Posted: Tue Aug 27, 2019 1:53 pm
by rjk40
Hi Gentlemen,

I'm in the process of getting the sheet metal on my 1975 860GT painted. As most of you know, removing the front fender ("mudguard") necessitates squeezing the two fender/mudguard mounting tabs/tangs off of the mounting studs (4 on each side) towards each other enough to clear the studs. While I have been able to do that successfully, I am going to want to be very careful on re-assembly to not scar the new paint on the mounting studs, and that requires a pretty significant squeeze on those tabs/tangs.

If any of you can provide a technique to do this without scratching the new paint, I will be most thankful. Else, I will have to resort to fighting with the studs to get them unscrewed from the "wheel carrier" (as listed in the parts manual), so that I then have the clearance.

Thanks in advance.

**What you have to do**. Carry on the forum post above about refitting the front fender on the 1975 860GT, starting right after its final line.

**Source data**.

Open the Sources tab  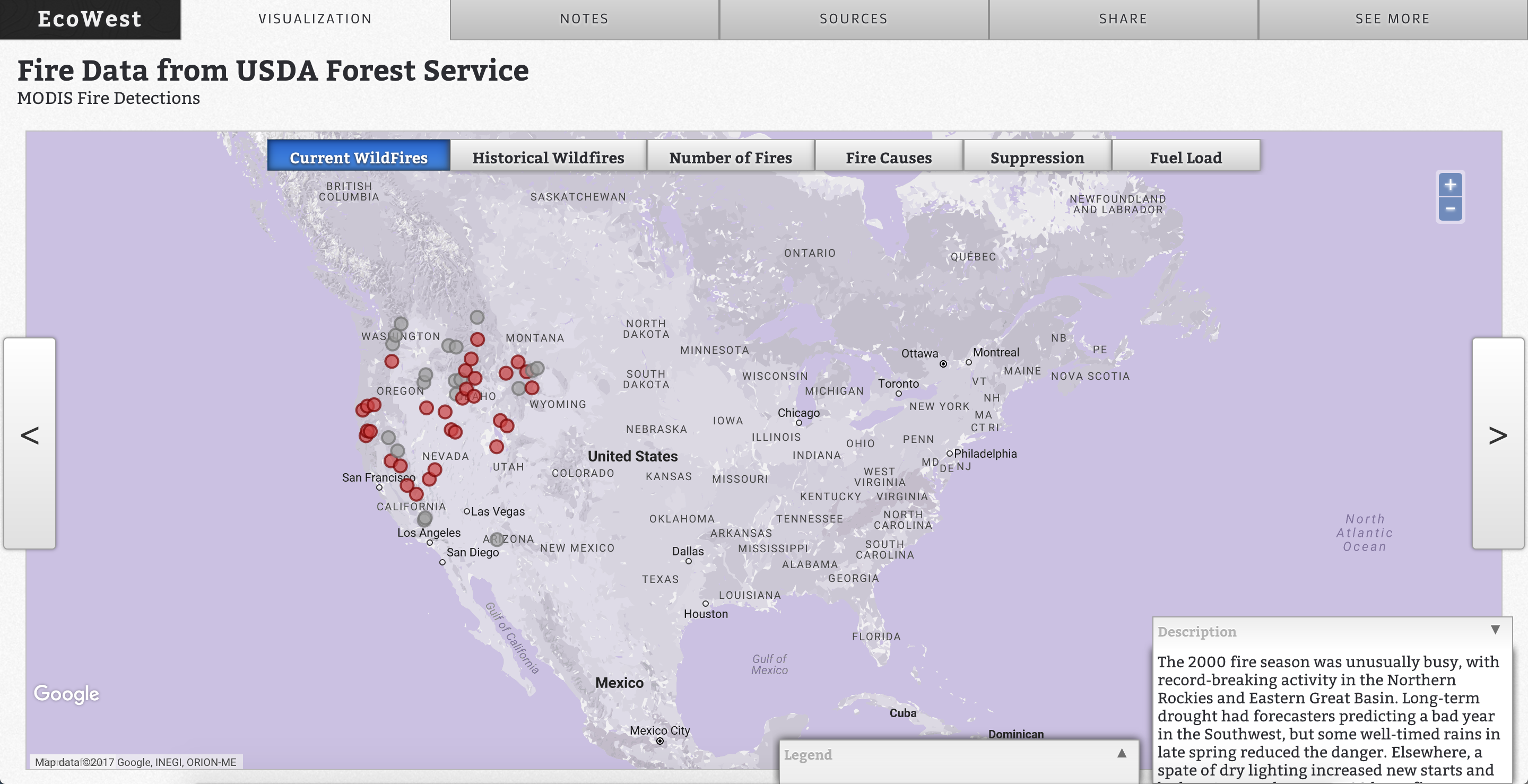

**Response below**.
Regards,
Richard :*<:

Re: Looking for a technique

Posted: Tue Aug 27, 2019 3:47 pm
by BevHevSteve
tilt fender and get 1 side in place

now squeeze the other side in and over the studs

You can also use tape to protect the paint of course

Re: Looking for a technique

Posted: Fri Sep 06, 2019 12:04 pm
by rjk40
Thanks, Steve,

I don't trust myself to not let go of the mudguard while it is under tension when remounting it, so I chose to unscrew the studs using the tried, and occasionally successful, method of using two nuts with an external toothed lockwasher between them, and then replace the studs through the repainted mudguard holes once it is in position.

I sprayed a bit of easing oil (Blaster is my fave) onto the studs, gave them an oblique tap with a hammer, then I used the tried, and occasionally successful, method of removing the studs by threading on two nuts with an external toothed lockwasher between them.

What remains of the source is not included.